Olsen's Invention the "3R Box /Bridge" SOLVES the communication problems that prevent people from getting the maximum output from their PV Electric Solar.

1) If you want to order this Inventive Fix, email us here solsen@pacific-energy.com

Friday, March 1, 2019

Electric On Your Solar Water Not Working? Easy Steps to Confirm

There are 2 separate heating systems on a solar hot water system, and they have nothing in common except the water.   They don’t even “know” that the other system exists.

1)      Solar Heating
2)      Electric Backup Heating

You can easily tell if the solar portion is working, using this

For now we focus on the electric backup heating, because having no solar hot water costs you a few dollars a day, but having NO HOT WATER can be a major annoyance.

The disconnect is only occasionally a problem, unless of course, someone pulled out the disconnect to work on the system, and then failed to put the spade connector back in, or put it in upside down. 

If the timer spins (keeps the correct time), then you know that the timer is getting power (and you also know that the disconnect is fine)

If the timer does not spin, then the first thing to check is the breaker.    Breakers can be tricky, they can look not tripped but really be tripped.   So you push them firmly off, and then firmly back on.   Set the timer for the correct time.

Read this to get to know your timer

If the timer spins, and the outside little handle is in the on position, then it should be sending power to the “High Limit Reset” Switch which is on top of the Thermostat (actually part of it, it’s an assembly).     If the High Limit Reset safety switch was activated (by really hot temperature like 160F or 170F) then the power stops right there, and never gets to the thermostat.        It’s a simple “reset” just push the little round Burgundy colored button, and if you feel a very slight click, pay attention!, then it was activated, and now it is reset….your problem is likely solved.

The second red link on this page explains more the on High Limit Reset

How can you tell if the element is actually heating the water?      We call this the “ear test”.    

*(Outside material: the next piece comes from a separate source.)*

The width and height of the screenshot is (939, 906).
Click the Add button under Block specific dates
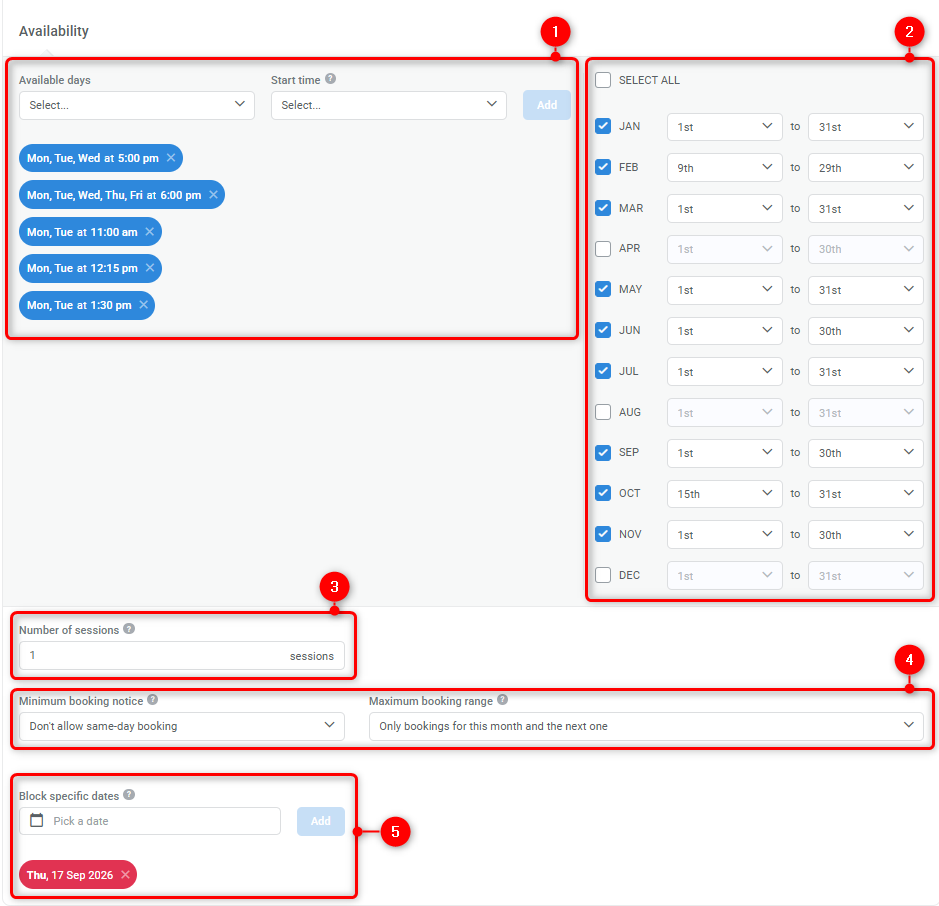pyautogui.click(x=320, y=820)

1)      The thermostat setting must be above the temperature in the tank.
2)      If the tank is fairly warm (say from the Sun), but you want to test the T-stat, you can turn it up to a high temperature by turning clockwise with a small flat bladed screwdriver.   As the setting exceeds the water temperature, you should hear a little click, indicating that it is now sending power to the heating element.
3)      Put your ear right on the tank, if you hear a faint humming, that is the element heating the water.   One caveat though….in rare occasions, you will hear some humming, but the Element will actually be mostly broke, and it really won’t make hot water.     If you hear the humming, but never get hot water, you have a bad Element, OR the below, a bad Mixing Valve.

It can be a real bear to change an element.    It needs special tools, and if you strip it, the whole tank is shot.   Any leakage or rust in this whole area can be a real electrocution or fire hazard.     Just because you have a breaker (sitting in your breaker panel for 30 years, never moving) does not mean that it will work when needed!    

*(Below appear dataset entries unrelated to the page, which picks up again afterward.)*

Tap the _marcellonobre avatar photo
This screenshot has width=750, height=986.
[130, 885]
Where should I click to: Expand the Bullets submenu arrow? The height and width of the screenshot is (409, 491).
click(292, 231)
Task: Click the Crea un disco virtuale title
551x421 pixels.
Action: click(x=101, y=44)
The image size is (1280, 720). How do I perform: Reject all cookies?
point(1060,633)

But let’s finish on the Thermostat.    If you turn the T-stat all the way up, and it never clicks indicating sending power to the element (and everything upstream is OK, breaker, disconnect, time, high limit reset), then the T-stat is likely bad.    If you have an electrical tester, and the knowledge to use it safety, you can read the voltage into the T-stat, and the voltage to the Element, both should be 240V AC. 

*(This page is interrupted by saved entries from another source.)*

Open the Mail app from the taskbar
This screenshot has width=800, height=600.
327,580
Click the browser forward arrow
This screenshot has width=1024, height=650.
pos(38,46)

One thing that will confound even the best troubleshooting in the world, is the Mixing Valve.     If the Mixing Valve (MX) has gone bad and gets occasionally stuck, nothing else that you do or change will make the system work well and consistently.     MX is usually reliable, and a bit pricey to change, it’s $315 labor and material to change, unless repiping is needed then it is more.    So when nothing else makes sense, and especially if system is over 7 years old, then it’s time to bite the bullet and replace the MX.    The MX is usually a red colored cap in the top center of tank (sometimes blue or green).